Mit der Einführung des GPT-Stores könnte Open AI auch den Markt für Drittanbieter-KI-Dienstleister aufwirbeln. Unzählige kleine Startups greifen für ihre eigenen KI-Angebote auf die Chat-GPT-Schnittstellen zurück, darunter viele Browser-Erweiterungen für Chrome und Firefox. Aus Nutzersicht sind diese Programme zwar komfortabel, aber in der Praxis häufig teurer als der direkte Zugriff auf Chat-GPT. Sollte Open AI den GPT-App-Store transparent gestalten, könnte dies potenziell zu einer Konsolidierung des KI-Überangebots führen.
Wissensstand auf April 2023 erweitert
Die GPT-Generierung ist nicht die einzige Neuerung, die Open AI sein Vorzeigeprodukt in den vergangenen Wochen verpasst hat. So wurde der Wissensstand des Tools im April 2023 erweitert.

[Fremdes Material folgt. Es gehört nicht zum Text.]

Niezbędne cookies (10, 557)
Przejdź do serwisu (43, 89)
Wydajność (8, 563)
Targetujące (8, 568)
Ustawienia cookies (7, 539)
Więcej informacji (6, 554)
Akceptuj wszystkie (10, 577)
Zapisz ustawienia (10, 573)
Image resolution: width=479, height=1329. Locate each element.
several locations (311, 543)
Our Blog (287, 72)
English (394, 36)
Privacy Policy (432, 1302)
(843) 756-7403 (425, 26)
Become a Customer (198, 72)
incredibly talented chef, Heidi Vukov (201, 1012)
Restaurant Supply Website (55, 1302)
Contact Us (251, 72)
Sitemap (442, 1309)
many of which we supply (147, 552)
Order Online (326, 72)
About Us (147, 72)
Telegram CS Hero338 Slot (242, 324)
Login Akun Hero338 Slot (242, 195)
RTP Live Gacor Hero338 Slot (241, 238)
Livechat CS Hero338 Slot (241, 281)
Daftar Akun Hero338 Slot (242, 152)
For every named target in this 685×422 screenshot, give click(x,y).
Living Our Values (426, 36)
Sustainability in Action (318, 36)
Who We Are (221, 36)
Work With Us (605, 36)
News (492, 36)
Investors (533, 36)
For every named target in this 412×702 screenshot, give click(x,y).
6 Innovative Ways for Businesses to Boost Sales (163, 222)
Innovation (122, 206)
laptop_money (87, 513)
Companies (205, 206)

Auch müssen Abonnenten nicht mehr wählen, ob sie eine Konversation führen, ein Bild erstellen oder eine Code-Analyse durchführen sollen. Stattdessen führt der Chat dynamisch zum Ziel. Die Smartphone-Apps von Chat-GPT erlauben außerdem seit kurzem gesprochene Konversationen.

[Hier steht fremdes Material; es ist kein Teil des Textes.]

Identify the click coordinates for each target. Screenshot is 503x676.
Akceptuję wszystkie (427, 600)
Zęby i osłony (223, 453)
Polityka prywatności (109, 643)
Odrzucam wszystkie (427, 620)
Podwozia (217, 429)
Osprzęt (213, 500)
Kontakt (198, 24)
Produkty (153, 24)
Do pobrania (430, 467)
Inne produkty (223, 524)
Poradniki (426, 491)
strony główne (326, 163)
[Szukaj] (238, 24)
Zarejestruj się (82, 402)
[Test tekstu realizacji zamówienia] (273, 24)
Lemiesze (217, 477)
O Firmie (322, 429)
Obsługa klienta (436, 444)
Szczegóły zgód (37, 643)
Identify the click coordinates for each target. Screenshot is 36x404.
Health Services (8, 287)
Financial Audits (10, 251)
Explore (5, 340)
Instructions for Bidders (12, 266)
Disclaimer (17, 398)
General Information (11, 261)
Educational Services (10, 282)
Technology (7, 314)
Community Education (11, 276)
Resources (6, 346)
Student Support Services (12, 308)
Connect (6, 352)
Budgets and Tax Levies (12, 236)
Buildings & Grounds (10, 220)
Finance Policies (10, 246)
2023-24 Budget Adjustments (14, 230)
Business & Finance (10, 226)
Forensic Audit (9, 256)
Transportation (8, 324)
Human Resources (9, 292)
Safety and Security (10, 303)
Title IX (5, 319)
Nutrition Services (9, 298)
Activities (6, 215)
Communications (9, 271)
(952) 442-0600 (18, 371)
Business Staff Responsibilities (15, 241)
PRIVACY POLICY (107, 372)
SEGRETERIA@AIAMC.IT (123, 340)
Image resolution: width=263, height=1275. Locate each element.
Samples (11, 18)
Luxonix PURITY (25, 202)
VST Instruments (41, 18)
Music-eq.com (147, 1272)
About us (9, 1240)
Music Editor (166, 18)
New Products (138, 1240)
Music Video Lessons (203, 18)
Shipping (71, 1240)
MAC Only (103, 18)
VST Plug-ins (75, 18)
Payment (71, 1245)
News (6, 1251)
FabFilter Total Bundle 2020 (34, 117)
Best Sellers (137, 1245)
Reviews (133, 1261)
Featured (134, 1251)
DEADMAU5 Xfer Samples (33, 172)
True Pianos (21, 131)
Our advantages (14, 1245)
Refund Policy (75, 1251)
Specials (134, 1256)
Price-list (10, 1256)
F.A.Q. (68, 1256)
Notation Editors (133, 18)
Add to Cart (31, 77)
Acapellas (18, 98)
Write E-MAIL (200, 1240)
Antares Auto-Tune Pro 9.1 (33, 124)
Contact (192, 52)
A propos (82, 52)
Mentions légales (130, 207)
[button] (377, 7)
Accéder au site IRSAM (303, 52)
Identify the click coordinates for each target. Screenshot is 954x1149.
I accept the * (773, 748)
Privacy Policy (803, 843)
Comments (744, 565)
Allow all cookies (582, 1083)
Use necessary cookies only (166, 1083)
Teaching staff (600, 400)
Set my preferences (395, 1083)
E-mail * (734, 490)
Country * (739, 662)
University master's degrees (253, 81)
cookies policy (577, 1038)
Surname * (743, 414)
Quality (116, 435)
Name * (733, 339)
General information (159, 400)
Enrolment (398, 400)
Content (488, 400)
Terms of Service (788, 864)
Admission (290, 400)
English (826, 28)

Hinter den Kulissen hat Open AI ein neues Sprachmodell namens GPT-4-Turbo eingeführt. Wer den Dienst per API-Schnittstelle ansteuert, kann darüber hinaus längere Eingaben vornehmen, um beispielsweise komplexe Texte von mehreren hundert Seiten Länge an das System zu schicken. Sowohl damit als auch mit der Einführung der persönlichen GPTs wird Open AI Schritt für Schritt die digitale Vergesslichkeit von Chat-GPT ausmerzen. In mehreren Sitzungen betonten die Entwickler hinter der künstlichen Intelligenz, dass eine längere Speicherung von Konversationsinformationen auf der internen Prioritätenliste weit oben steht. Die Entwicklung von Open AI und Chat-GPT bleibt auch abseits geschäftspolitischer Grabenkämpfe spannend.